3 Types of Data Storages You Can Consider For Your Business

One of the biggest (and most important) operations for your business is data storage. From website files, mobile applications to backing up company data, it is important to have the right storage solution for your business. Above all else, your confidential information needs to be secure at all times. If you have a large amount of physical files in your office, you could look into using secure offsite storage facilities. Such buildings are seismically engineered and internally designed to restrict access. Everything from the rack layout, pathways, and lighting are calculated to minimize risk.

Data storage

If storing data is one of your biggest headaches, this article is for you. We have discussed different storage types that will help you store your business’ data better.

Have a look at the below three data storage types.

Direct Attached Storage (DAS)

DAS is directly connected to your computer and is faster than external hard drives are. In addition, it takes less power too! Since DAS are portable, they’re great for back-ups or backup of heavy graphics files and video files. The ideal DAS storage should be able to hold a whole dataset or major portions of it. The hard drives could be a regular HDD or SSD.


The biggest advantage of direct-attached storage (DAS) is that you can store as much data on it as you want.

Moreover, DAS is budget-friendly. You can get up to 6TB of storage for under a hundred dollars.


The disadvantage of this drive is the speed of data transfer will be limited by the current bandwidth of the connection.

Moreover, DAS may not be a convenient data storage option for small-to-big businesses anymore. How can you expect your employees to run places with big hard drives looking to plug them into a system to extract data?

Network Attached Storage (NAS)

Network-attached storage (NAS) is a network-accessible storage device that provides data access to heterogeneous clients or businesses over various network protocols.

Accessing data on a network-attached storage device is similar to accessing data on any other device or file server on a network. The NAS devices are typically implemented as an array of hard disk drives installed into standard computer chassis.

The early NAS devices typically used SCSI or IDE drives; however, SATA drives have become more common in more recent years.


Once you have assigned a NAS to an employee, they can easily keep all these files under control. However, in an organization, multiple employees can use multiple servers.

This can become difficult to manage the files as a manager because you don’t have a centralized area that only you can access. If two employees are saving data on the same computer, there’s a good chance the two files will overwrite each other if one employee saves their file after the other has already saved theirs. This is where Network Attached Storage comes in handy by keeping your network organized and making sure the data is not lost for either person.

You can also clone the data with NAS and take its backup.


Speed and performance are important elements for any network. NAS slows down as multiple users are using it at the same time. Moreover, the only way to boost its performance is by adding another NAS. However, it complicates the network (NAS Sprawl), leading to data losses at times and exhaustive maintenance.

Storage Area Network (SAN)

Storage Area Network (SAN)

SANs provide block-level access to consolidated data storage. It also provides the ability to create a network of storage devices that can be accessed over a network by multiple hosts.

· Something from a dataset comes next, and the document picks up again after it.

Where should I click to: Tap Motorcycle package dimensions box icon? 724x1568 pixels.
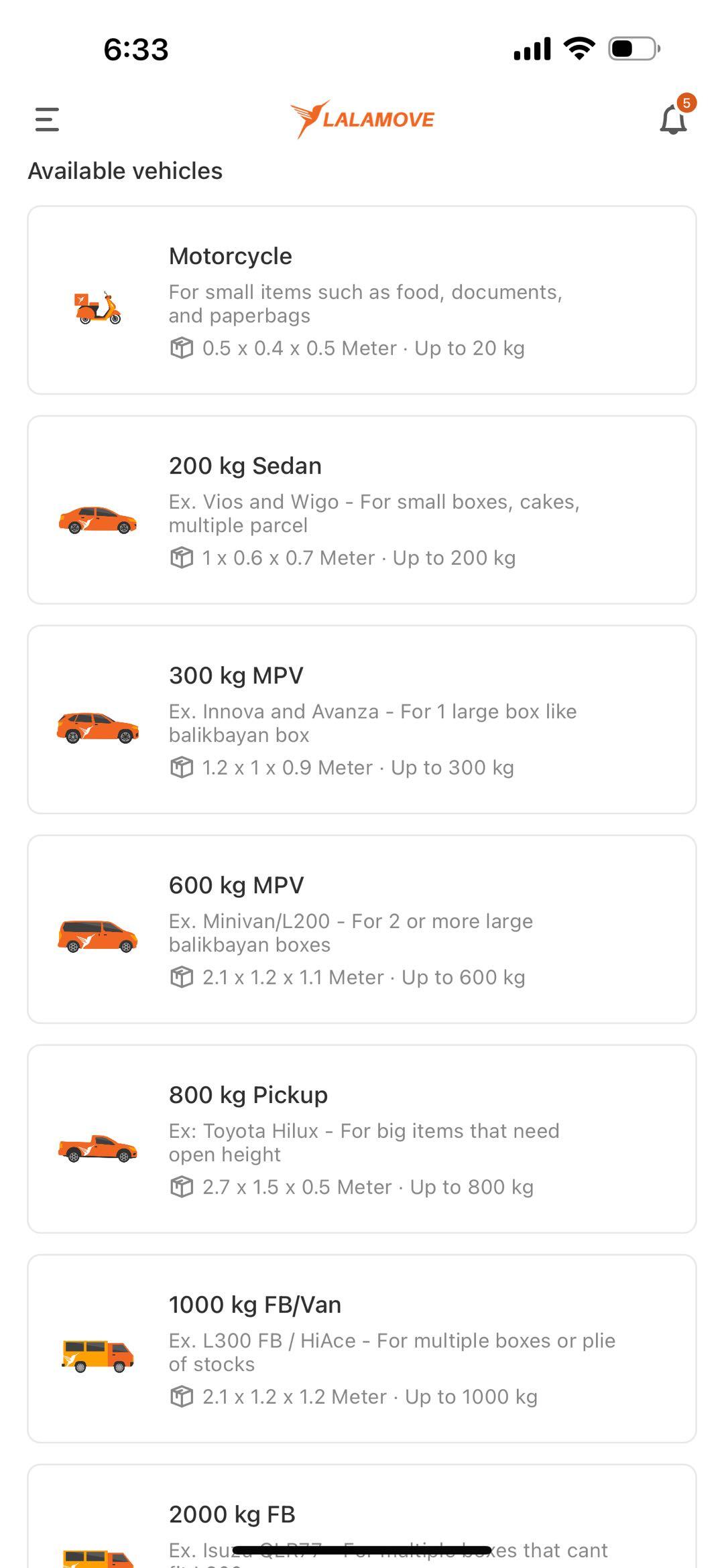(181, 348)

The various storage devices under SAN are typically connected via Fibre Channel or iSCSI networks.

With a storage area network, you can have redundant and high-speed access to data and volume, anywhere from a single system to a multi-system configuration. This flexibility makes SANs ideal for multi-server applications and large servers. The Fiber Channel SAN is the most common type of SAN with several variations. It is often called Fibre Channel SANs (FC-SAN).

Final Word

Storing data is one of the crucial elements of a business’s growth. Understanding how to do it right can lead to better storage management.

Apart from the three storage types discussed in this article, you can also leverage the services of a reliable application management provider for better IT application management.